Des
fois, je me dis que nous avons déraillé. Collectivement.
Il y a
longtemps que je me surprend de la charge de rage et de colère qui nous habite.
Une charge qui fait que le moindre événement qui survient dans notre quotidien
reçoit une décharge bien plus grande que nécessaire.
Par
exemple, Alexandre subit une erreur de commande au Tim, un matin. Bien voilà
que l'anecdote peut occuper la conversation, une fois au bureau, pendant bien
plus de temps que l'événement lui-même a duré!
« Non,
mais tu comprends pas, là! La connasse, de l'autre bord de la vitre, était
perdue pas à peu près! Je comprends qu'il manque de main-d'œuvre, mais y a des
limites à embaucher les plus connes! »
Et si ça
s'arrêtait là! Bien non, parce que dès qu'Alexandre sent qu'il perd un peu l'attention
de ses collègues, mais que la rage en lui n'est que minimalement évacuée, il en
remet!
« Non,
mais t'sais, il a fallu qu'elle prenne la décision de me faire une estie
de vanille française alors que je voulais un café noir. J'haïs ça, moi,
la vanille française! Ça fait royalement chi...! Pis en plus, en me le
donnant, à prend son petit maudit sourire forcé de l'autre bord de la
vitre! »
Deux
choses me heurtent dans ce court récit.
Premièrement,
le fait qu'on réagit bien trop fort à certaines situations. Comme quelqu'un qui
tuerait une mouche avec un bazooka.
Et deuxièmement,
l'intention qu'on vient prêter à quiconque interagit avec nous.
Dans mon
exemple du Tim, ce ne pouvait pas être une inversion de commande faite en toute
bonne foi par une employée qualifiée. Non. Et on ne se contente pas de la
traiter de connasse. On en vient à croire que la personne a vu arriver la
voiture d'Alexandre et elle s'est dit : « Tiens, lui, ce matin, je
lui donne un vanille française. Il haït ça, je le sais, faque voilà,
j'agis méchamment. »
C'est ce
que je veux dire par prêter une intention.
C'est le
fait de décider, au nom d'une personne connue ou inconnue, que ce qu'elle a
fait était prémédité et planifié volontairement.
Je pense
aussi aux chicanes de famille qui sont souvent articulées sur le fait qu'un
événement survient, que chacun s'isole ensuite chez lui et se bâtit sa propre
histoire sur l'origine du geste posé. « Lui, y a décidé, un matin, qu'il était supérieur à moi, pis y a
décidé de faire telle affaire, juste pour me rabaisser et me ridiculiser. Ben,
ça marchera pas, parce qu'on se parle pus. Comme ça, il n'a plus d'emprise sur
moi! »
Rien ne
dit pourtant que c'était l'intention de la personne concernée!
En
mode pressurisé
Les
historiens et les anthropologues de demain mettront en lumière, avec l'œil
bénéficiant du recul historique nécessaire, les raisons qui font qu'on agit de
façon, disons, bipolaire : on affirme qu'on est très chanceux d'être nés
ici, d'une part, et d'autre part, tout petit accroc au quotidien reçoit une
décharge de colère et de rage démesurée.
Quand on
se met à prêter une intention à chaque personne qui croise notre route, on sème
le malaise, voire la haine.
On fait
aussi disparaître des concepts fondamentaux de socialisation. L'acceptation
d'une erreur commise de bonne foi et admise ensuite; l'erreur de jugement qu'on
regrette; le fait d'avoir mal interprété une situation et de s'en excuser...

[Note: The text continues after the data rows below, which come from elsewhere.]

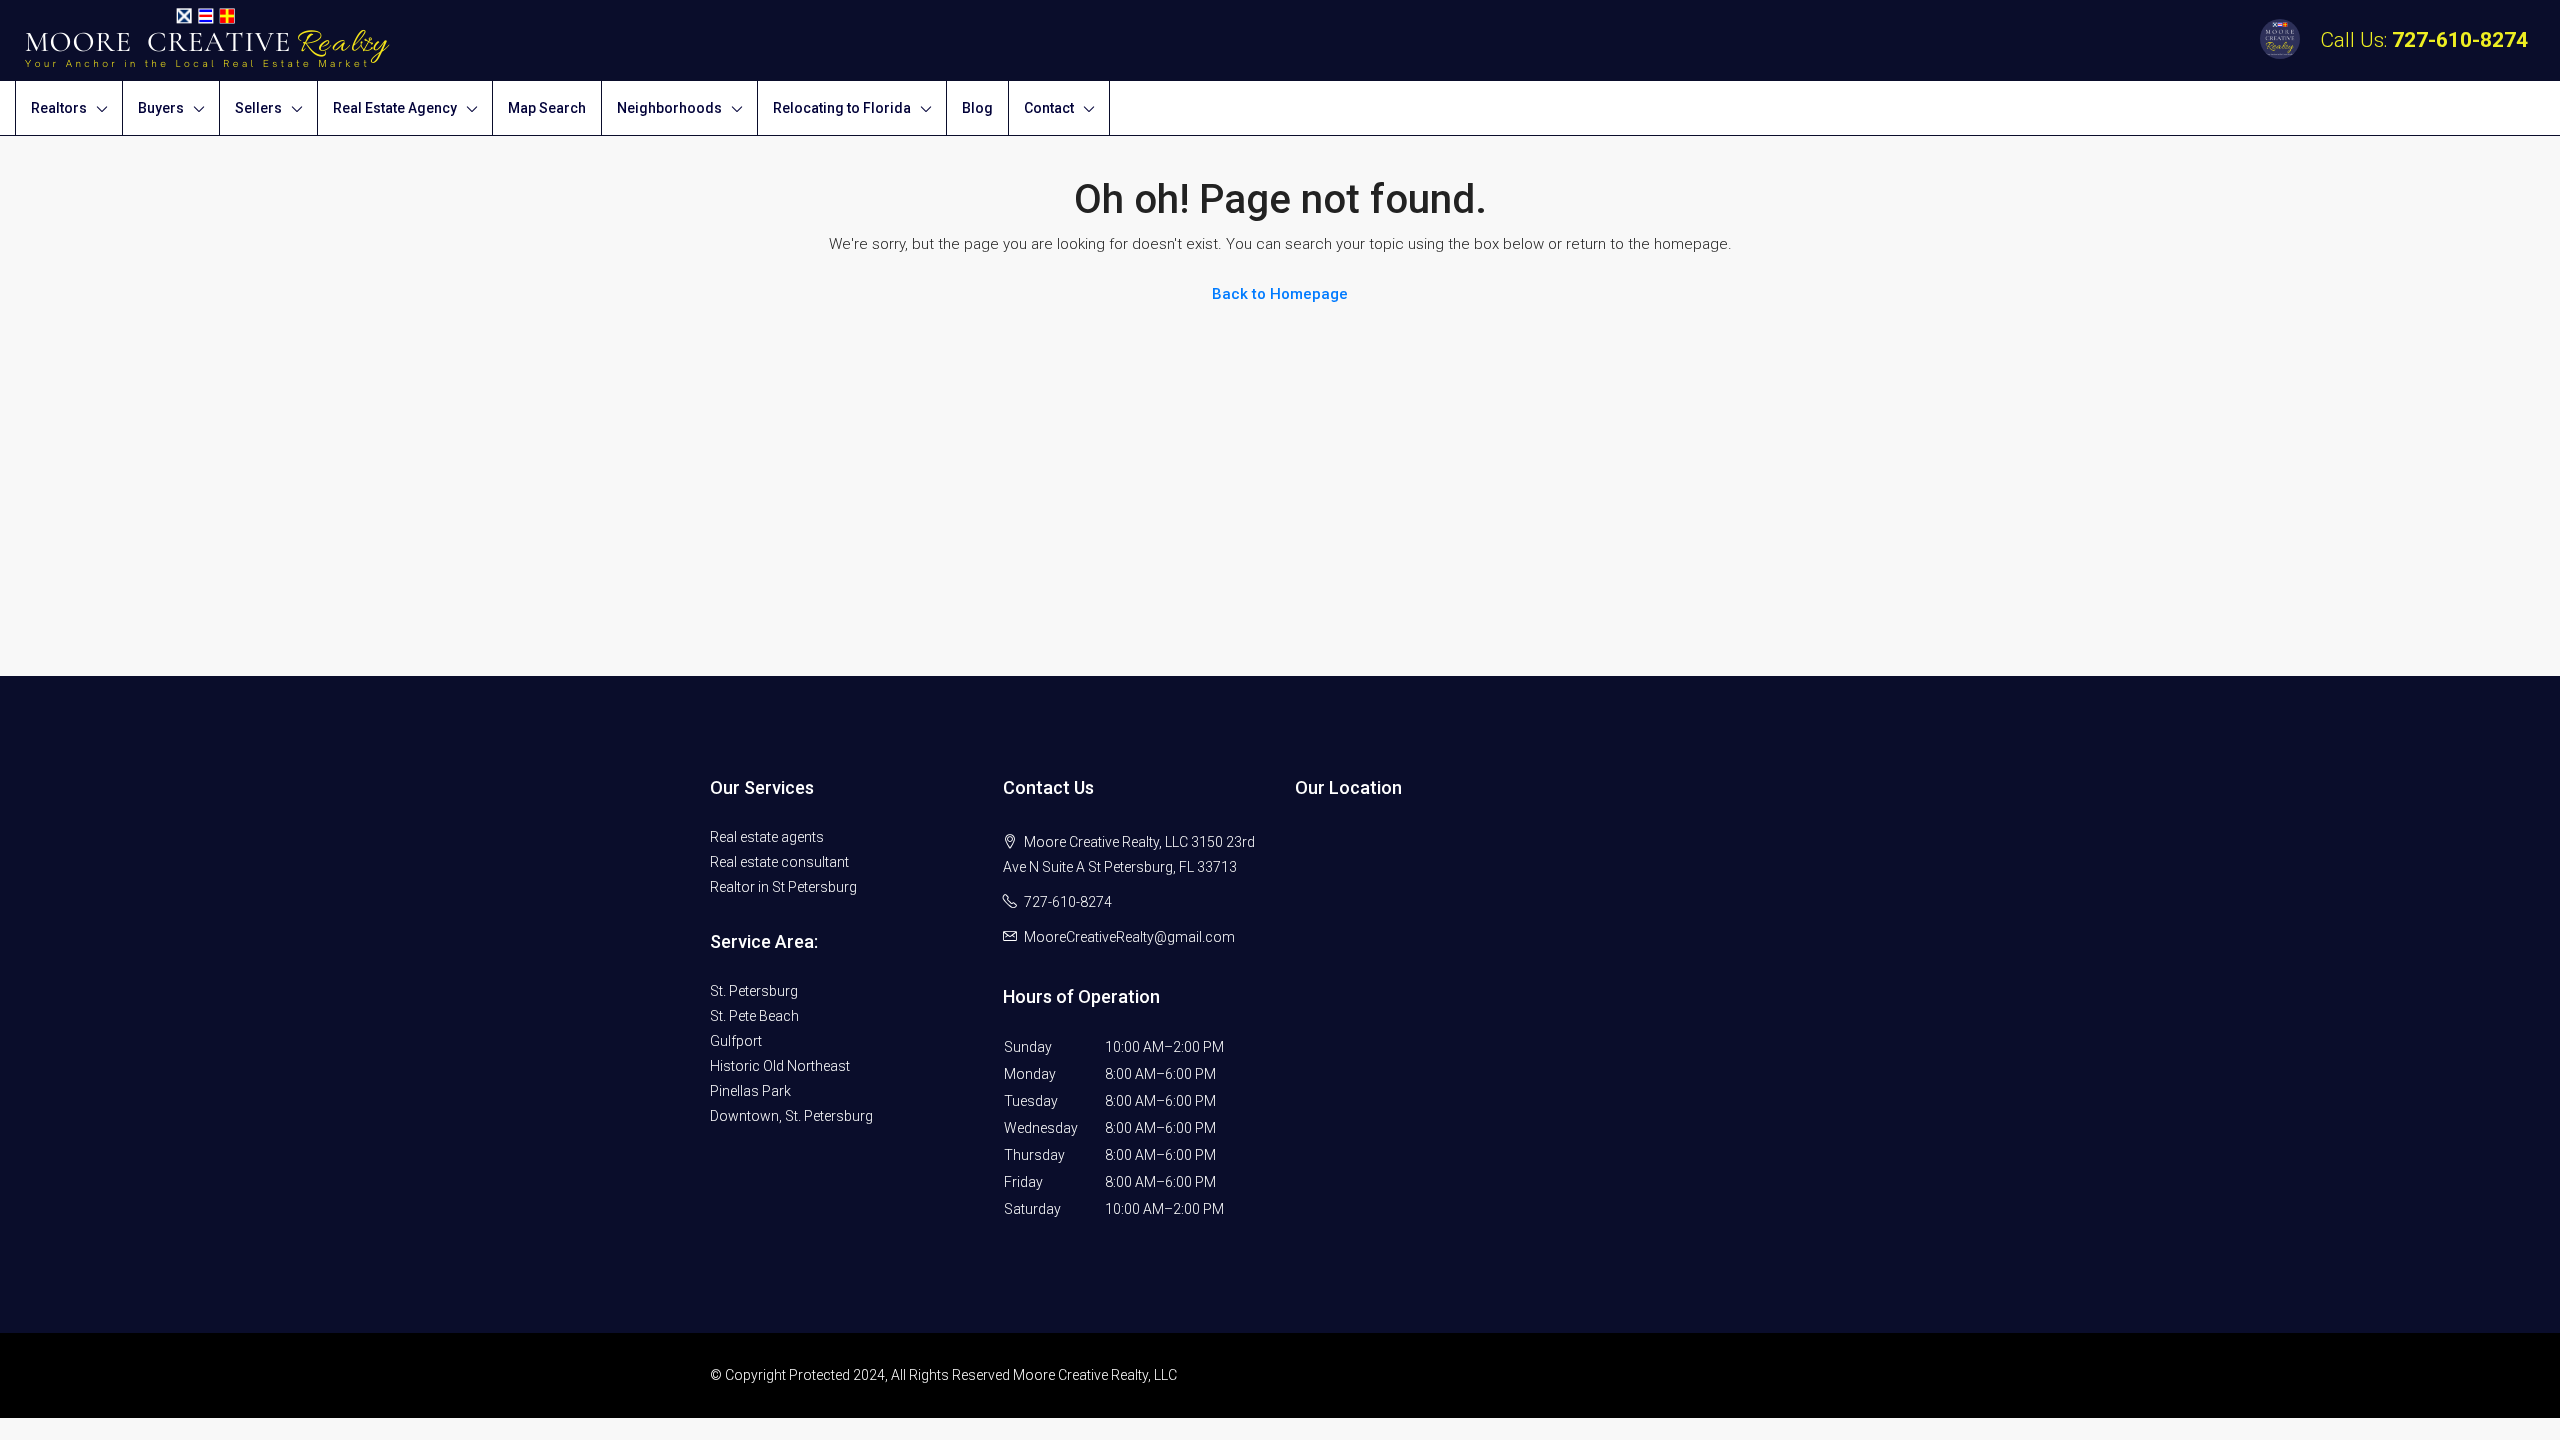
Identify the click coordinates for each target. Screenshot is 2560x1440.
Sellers (258, 108)
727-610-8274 (2460, 40)
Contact (1049, 108)
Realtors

Voilà que subitement, tout ça n'existe plus. Quand on prête une intention
malsaine à chaque geste, le pardon prend le bord, l'isolement s'impose
davantage, la frustration s'installe en résidence et l'humeur est de plus en
plus massacrante.
Fabuleux,
en terminant, de constater que dans les exemples cités ici et qui surviennent
tout le temps, il n'y a que « l'autre » qui soit en faute...
Clin
d'œil de la semaine
C'est toujours la faute
d'un beau-frère. Et on n'est jamais le beau-frère de l'histoire!